『だればしょ』追記

 蒼ノ下雷太郎『誰かがいたかもしれなかった場所』感想から。
 雷太郎どんは各地から感想を戴いて凹んでいるようだ。凹みすぎてキャラ崩壊しそうだ。まあがんばれとしか言いようがないが、とりあえずアルコールを抜きたまえよ。
 まあそう言いつつ追い討ちをかける俺嫌がらせ。まあ、嫌がらせかどうかはさておいても、言いたくなったので言うのだ。俺の戸に口は立てられねえ、信用ならねえ女だぜ。
 半分くらいまで過ぎてから、『自殺承認制度』のディテールがあまりに書かれないので、「楽に死ねるって嘘だろそれ」って思っていました。「おめーらそんなに死にてーなら国が楽に死なせてやりますよー」っておい政府がんなに親切なワケねー、ありえねー、きっとあれだ、楽に死ねると信じて行った人々は、みんな拷問の限りを尽くされるんだよ。正しくは人体実験と強制労働による最大限有効資源利用の犠牲です。ただし脂肪で石鹸は作れない。

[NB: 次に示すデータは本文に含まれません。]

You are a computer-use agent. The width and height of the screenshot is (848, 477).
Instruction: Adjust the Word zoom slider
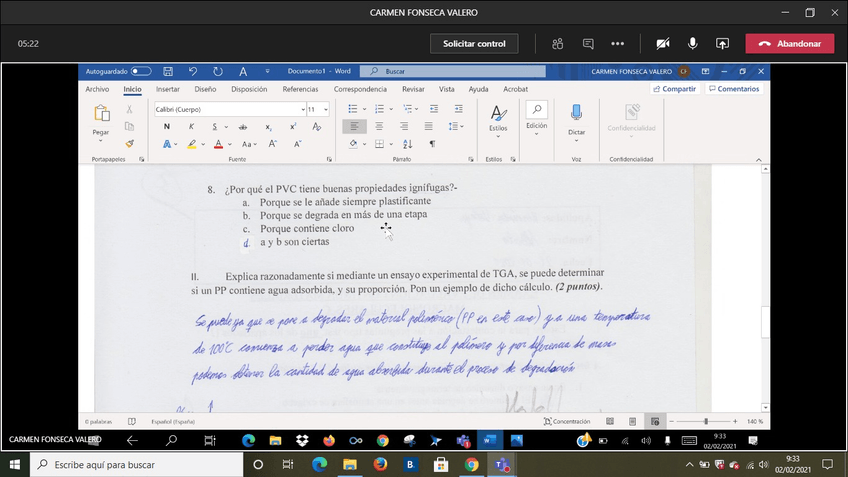(706, 422)
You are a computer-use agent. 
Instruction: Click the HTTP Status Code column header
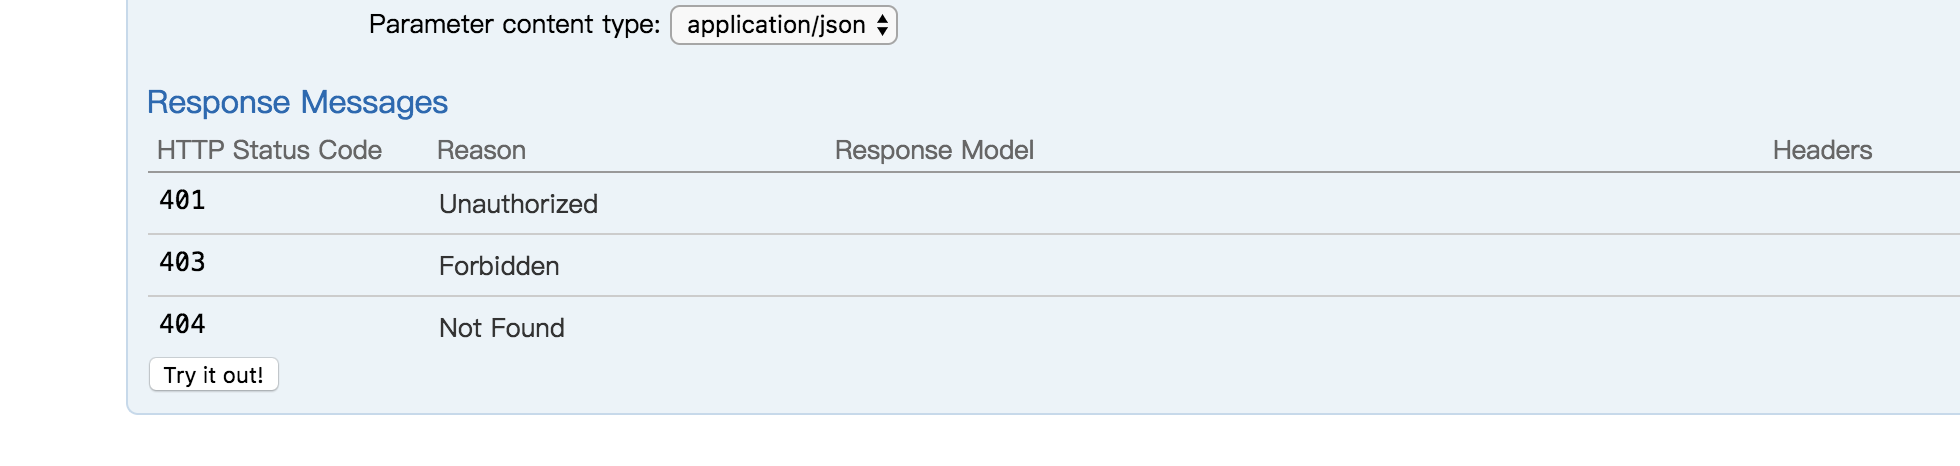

 連合軍プロパガンダでいうアウシュヴィッツ現代日本でやっちゃったぜファッキン!=自殺承認制度、だと思ったのですよね。自殺志願者がアホみたいに笑いながらセンター行きのバス乗るのも、納得がいかなかったから、こりゃ死ぬまで苦しみぬくだけというオチのための布石だと疑いませんでしたわ。
 作品は主人公の主観と思考が中心になっているから、余計な情報は読者に入れない。そしてその舵取りに失敗して、「必要な情報」の欠陥と、そこから読者の誤解へ繋がったような気がする(ミスリード的な)。自殺承認制度では、楽に薬殺されるよーですが、アメか米だかの死刑もそゆやつじゃなかったっけ? 楽に死ねる事が前提になっているわけだが、「本当に」楽に死ねるって誰も疑ってないんだよね。そのくせ安楽死っつー単語出ないし。保健所の動物は安楽死させられるって誤解されているが、実際は苦しいガス殺並に。だいたい、街が無人になるほど人死んでいくなら、薬殺なんて追いつかないんじゃないですかね。薬だってタダじゃないし、大量殺ならガス室とか、直に焼却炉にブチ込むほうがよほど手っ取り早い。
 設定がとっぴなのに、世界観は今ひとつ雑で、リアリティの欠如したうそ臭さに満ちており、それが青臭さに余計被さる。細かいことを気にしない若い世代のたぐいには受けるかもしれないが、中高生ぐらいの読者が、こんなに薄い本に千円以上出すってのは、そうないだろうしなあ。元々知名度が高くて、ヒットを飛ばせるだけの質のもので、固定ファンが既にいる作者の本なら、同じ条件でも(そして高いと文句言われながらでも)買われていくかもしれないが。
 ただ、『回廊』での雷太郎さんの作品はもうちょっと質が上だ。文章に関しては、アヤマを初めてみた時の(悪い意味での)衝撃からは比べるべくもないくらいしっかりしているが、ストーリー上には練りこみ、いや推敲が足りない。これが『回廊』であったなら、担当編集がアドバイスして、改稿して、質の向上がはかられたはずだ。文芸社の編集がどういう仕事をしているかはしらないが、少なくともストレートのままの雷太郎作品はこういう物なのだということがよく分かる。


 んでまー、最後に付け加えると、おいら、人の感想聞かないやつ腹立つのよね。感想書いてっつただろーがてめーはよー! ってのもありますが。感想なら前に書いたのにまだ言うのかよー! と思われてるかもしれんんが。言われるだけ華と思いなさいよと恩着せがましく言って見たり。俺が感想書くのは、面白いからか・好きだからか・腹が立つからの大体どれかですぜ。だればしょは、主に三つ目ですかね。
 感想書いてんのに、「あなたはそう思うんですね」的な返事を作者から聞かされたら腹立つがな。作品は書く、でも感想は聞かない。じゃお前なんで書いてんだ。だればしょに、「誰にも作品を見せない小説家は小説家か?」みたいな箇所がありましたが、さて皮肉なもんだね。
 人の感想に重きをおかない小説家仲間もなんぼかいますが、あれはミーハー的な満足度を欲しているのとは違うってことと解釈しています。感想は特に気にしないが批評は受けて立つっぽい。で、雷太郎どんに対しての感想は批評込みであり、そういった「客観視」を受け付けないようなセリフはどーかなーと。まあ俺根に持つタイプなんで。人に感想貰うと一喜一憂激しいタイプだしね。
「もう俺も分かってんだよ、同じ事聞かせないでくれよ」的な気分でいるならもう何も言わんがね。もがもが。